### Excerpt
Hastings Beatles Day in a vital cause
Hastings Beatles Day will bring together acts from Hastings and beyond to pay tribute to The Fab Four and their music in a unique online-streamed event on Sunday, April 11 from 5pm.
Enjoy five hours of non-stop entertainment from: James Burton, Day Slippers, Pepe Belmonte, Pete Prescott, Old Town Ukulele Group, Claire Hamill, Tony Sambrook & Liz Darbyshire, White Rock Youth Theatre & Tiddlers, Mark Rodrigues, Daniel Earwaker, Kadjootje, Tim Hoyte, Mackerel Sky, Jason McNiff, The TR5s, Joe Clements, Jess Llewellyn, Louise Driscoll, Vic Payne, Anna Page and many more.
The event will raise funds for The Sara Lee Trust, a charity supporting people affected by cancer and other life-threatening illnesses.
Nikki Hawes, fundraising and marketing officer, said: “The trust has lost a significant amount of income throughout the pandemic, but despite this, the charity has continued to help local people through online and telephone counselling and online group support including mindfulness and gentle yoga. To find out more about The Sara Lee Trust, visit saraleetrust.org.
“Tickets for Hastings Beatles Day are £10, which will help the trust continue to support some of the most vulnerable and isolated people in your area through this extremely difficult time.

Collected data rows

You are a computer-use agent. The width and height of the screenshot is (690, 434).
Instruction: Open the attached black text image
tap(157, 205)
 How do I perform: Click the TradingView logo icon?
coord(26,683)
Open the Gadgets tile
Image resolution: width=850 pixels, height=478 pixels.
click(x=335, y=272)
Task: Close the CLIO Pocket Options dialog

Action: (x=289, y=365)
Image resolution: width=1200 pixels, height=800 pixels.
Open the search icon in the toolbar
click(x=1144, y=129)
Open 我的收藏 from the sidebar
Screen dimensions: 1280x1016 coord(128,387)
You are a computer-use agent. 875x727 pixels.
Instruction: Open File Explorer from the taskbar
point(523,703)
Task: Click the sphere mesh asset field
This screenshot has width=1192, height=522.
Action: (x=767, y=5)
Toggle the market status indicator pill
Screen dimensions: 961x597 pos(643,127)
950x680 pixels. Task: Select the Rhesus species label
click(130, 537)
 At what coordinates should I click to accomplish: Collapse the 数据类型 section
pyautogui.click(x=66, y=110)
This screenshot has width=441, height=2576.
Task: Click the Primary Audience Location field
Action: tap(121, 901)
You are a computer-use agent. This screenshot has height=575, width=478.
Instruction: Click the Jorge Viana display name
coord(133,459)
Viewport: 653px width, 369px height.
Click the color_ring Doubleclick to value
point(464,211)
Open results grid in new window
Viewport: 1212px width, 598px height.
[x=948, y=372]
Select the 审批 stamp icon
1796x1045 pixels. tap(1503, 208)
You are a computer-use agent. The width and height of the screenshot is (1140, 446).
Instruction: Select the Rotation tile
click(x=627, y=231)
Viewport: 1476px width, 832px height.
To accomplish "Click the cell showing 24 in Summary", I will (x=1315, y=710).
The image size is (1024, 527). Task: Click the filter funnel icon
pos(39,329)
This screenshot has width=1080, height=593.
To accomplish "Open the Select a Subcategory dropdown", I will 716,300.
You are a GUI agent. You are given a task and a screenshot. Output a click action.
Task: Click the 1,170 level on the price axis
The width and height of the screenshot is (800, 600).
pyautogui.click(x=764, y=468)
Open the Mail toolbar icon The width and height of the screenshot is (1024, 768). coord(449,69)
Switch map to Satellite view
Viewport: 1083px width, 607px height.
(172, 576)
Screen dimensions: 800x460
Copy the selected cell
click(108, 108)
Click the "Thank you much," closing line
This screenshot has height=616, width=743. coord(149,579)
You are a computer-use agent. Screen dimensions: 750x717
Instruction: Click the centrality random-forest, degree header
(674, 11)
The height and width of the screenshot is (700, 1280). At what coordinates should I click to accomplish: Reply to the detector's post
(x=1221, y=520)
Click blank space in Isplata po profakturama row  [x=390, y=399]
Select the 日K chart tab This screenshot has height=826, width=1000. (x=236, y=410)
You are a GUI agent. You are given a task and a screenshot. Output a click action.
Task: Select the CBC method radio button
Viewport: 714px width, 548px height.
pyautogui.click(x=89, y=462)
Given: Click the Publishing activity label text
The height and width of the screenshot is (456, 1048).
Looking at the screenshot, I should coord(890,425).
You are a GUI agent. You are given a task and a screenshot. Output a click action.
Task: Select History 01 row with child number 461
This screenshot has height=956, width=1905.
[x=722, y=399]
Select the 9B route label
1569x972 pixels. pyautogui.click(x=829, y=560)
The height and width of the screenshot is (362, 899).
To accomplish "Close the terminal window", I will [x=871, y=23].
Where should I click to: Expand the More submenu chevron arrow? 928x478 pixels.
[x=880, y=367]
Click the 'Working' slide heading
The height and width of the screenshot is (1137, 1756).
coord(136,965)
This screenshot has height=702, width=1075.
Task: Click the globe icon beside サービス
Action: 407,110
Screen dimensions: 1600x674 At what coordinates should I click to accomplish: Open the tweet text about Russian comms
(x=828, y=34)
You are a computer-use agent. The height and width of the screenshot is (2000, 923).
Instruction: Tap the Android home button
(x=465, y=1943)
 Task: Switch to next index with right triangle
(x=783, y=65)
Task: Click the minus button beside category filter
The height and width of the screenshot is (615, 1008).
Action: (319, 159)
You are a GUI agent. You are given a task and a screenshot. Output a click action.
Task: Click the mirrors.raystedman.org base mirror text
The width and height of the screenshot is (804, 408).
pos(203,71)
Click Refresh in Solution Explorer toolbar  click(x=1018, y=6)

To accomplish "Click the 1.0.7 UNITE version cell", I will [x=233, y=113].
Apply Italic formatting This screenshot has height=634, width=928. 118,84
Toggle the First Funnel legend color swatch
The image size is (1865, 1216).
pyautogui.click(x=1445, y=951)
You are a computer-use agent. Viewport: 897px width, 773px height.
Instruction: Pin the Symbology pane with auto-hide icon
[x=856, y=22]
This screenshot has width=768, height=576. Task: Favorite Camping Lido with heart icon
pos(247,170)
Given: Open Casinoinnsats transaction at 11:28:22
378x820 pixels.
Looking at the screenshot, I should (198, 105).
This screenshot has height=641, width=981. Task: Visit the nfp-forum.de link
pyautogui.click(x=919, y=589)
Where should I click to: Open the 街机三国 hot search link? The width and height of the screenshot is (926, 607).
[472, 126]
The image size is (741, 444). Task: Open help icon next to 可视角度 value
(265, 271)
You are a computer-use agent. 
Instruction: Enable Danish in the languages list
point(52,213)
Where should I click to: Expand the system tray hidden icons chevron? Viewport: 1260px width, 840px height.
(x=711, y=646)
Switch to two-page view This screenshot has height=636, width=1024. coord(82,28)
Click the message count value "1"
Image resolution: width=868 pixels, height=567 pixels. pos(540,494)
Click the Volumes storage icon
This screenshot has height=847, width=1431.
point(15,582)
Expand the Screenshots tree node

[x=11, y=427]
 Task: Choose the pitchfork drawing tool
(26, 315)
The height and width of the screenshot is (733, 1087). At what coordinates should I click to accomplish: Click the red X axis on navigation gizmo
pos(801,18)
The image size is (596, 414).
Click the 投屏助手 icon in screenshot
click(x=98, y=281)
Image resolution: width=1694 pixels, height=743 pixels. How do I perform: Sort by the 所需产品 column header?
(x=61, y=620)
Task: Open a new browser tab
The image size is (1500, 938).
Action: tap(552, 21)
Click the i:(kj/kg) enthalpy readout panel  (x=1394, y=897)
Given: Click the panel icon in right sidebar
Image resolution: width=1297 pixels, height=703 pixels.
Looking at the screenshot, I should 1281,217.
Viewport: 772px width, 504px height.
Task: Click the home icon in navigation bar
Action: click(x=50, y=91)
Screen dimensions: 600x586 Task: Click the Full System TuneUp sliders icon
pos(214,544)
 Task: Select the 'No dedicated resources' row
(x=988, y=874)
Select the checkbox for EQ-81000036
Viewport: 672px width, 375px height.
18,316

### Work instructions
1. According to the Hastings Beatles Day article, which charity will the event raise funds for?
2. Please continue the Hastings Beatles Day article from the point where it stops.

### Responses to the tasks
1. The Sara Lee Trust

2.
“A prize draw and online memorabilia shop will also accompany the event. For more details and to purchase your ticket, visit hastingsbeatlesday.com.”
The Sara Lee Trust aims to improve the lives and well-being of people affected by cancer and other life-threatening illnesses in the Hastings and Rother area through the provision, free of charge, of psychological and counselling support, creative and complementary therapies, and therapeutic group activities.
“We are the dedicated provider of specialist end-of-life counselling and complementary therapy services to patients of St Michael’s Hospice (St Leonards on Sea) and the Rye, Winchelsea and District Memorial Hospital. We are committed to making our service accessible to all in an area where deprivation, early death and health inequalities are significantly worse than the national average. Complementary to medical care, the trust offers time, meaningful touch and support.”